**What you should do:** Reproduce the whole listing, keeping each word unchanged.

**Data to examine:**
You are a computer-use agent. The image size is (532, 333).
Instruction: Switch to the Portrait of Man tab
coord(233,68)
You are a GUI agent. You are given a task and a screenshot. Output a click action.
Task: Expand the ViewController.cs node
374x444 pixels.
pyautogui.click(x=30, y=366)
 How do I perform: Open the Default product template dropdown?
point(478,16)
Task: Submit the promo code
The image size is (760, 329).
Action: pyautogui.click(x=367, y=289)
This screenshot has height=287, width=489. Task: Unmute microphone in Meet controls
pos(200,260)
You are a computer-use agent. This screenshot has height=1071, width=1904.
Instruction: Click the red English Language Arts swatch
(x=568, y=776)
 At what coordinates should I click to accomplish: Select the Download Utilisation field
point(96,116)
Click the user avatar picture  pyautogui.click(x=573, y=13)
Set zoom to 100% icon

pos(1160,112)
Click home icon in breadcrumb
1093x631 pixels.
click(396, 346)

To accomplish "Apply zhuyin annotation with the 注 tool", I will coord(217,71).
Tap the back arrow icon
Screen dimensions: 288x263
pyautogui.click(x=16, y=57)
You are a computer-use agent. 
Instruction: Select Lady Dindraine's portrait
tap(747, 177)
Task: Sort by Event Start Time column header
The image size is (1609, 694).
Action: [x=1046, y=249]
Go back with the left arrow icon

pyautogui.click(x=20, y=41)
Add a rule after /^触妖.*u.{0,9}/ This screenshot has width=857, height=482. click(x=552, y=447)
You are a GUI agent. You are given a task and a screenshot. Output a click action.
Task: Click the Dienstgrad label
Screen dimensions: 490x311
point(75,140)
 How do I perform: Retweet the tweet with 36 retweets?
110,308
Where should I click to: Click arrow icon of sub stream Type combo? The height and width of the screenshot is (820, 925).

**Problem solution:**
You are a computer-use agent. The image size is (532, 333).
Instruction: Switch to the Portrait of Man tab
coord(233,68)
You are a GUI agent. You are given a task and a screenshot. Output a click action.
Task: Expand the ViewController.cs node
374x444 pixels.
pyautogui.click(x=30, y=366)
 How do I perform: Open the Default product template dropdown?
point(478,16)
Task: Submit the promo code
The image size is (760, 329).
Action: pyautogui.click(x=367, y=289)
This screenshot has height=287, width=489. Task: Unmute microphone in Meet controls
pos(200,260)
You are a computer-use agent. This screenshot has height=1071, width=1904.
Instruction: Click the red English Language Arts swatch
(x=568, y=776)
 At what coordinates should I click to accomplish: Select the Download Utilisation field
point(96,116)
Click the user avatar picture  pyautogui.click(x=573, y=13)
Set zoom to 100% icon

pos(1160,112)
Click home icon in breadcrumb
1093x631 pixels.
click(396, 346)

To accomplish "Apply zhuyin annotation with the 注 tool", I will coord(217,71).
Tap the back arrow icon
Screen dimensions: 288x263
pyautogui.click(x=16, y=57)
You are a computer-use agent. 
Instruction: Select Lady Dindraine's portrait
tap(747, 177)
Task: Sort by Event Start Time column header
The image size is (1609, 694).
Action: [x=1046, y=249]
Go back with the left arrow icon

pyautogui.click(x=20, y=41)
Add a rule after /^触妖.*u.{0,9}/ This screenshot has width=857, height=482. click(x=552, y=447)
You are a GUI agent. You are given a task and a screenshot. Output a click action.
Task: Click the Dienstgrad label
Screen dimensions: 490x311
point(75,140)
 How do I perform: Retweet the tweet with 36 retweets?
110,308
Where should I click to: Click arrow icon of sub stream Type combo? The height and width of the screenshot is (820, 925).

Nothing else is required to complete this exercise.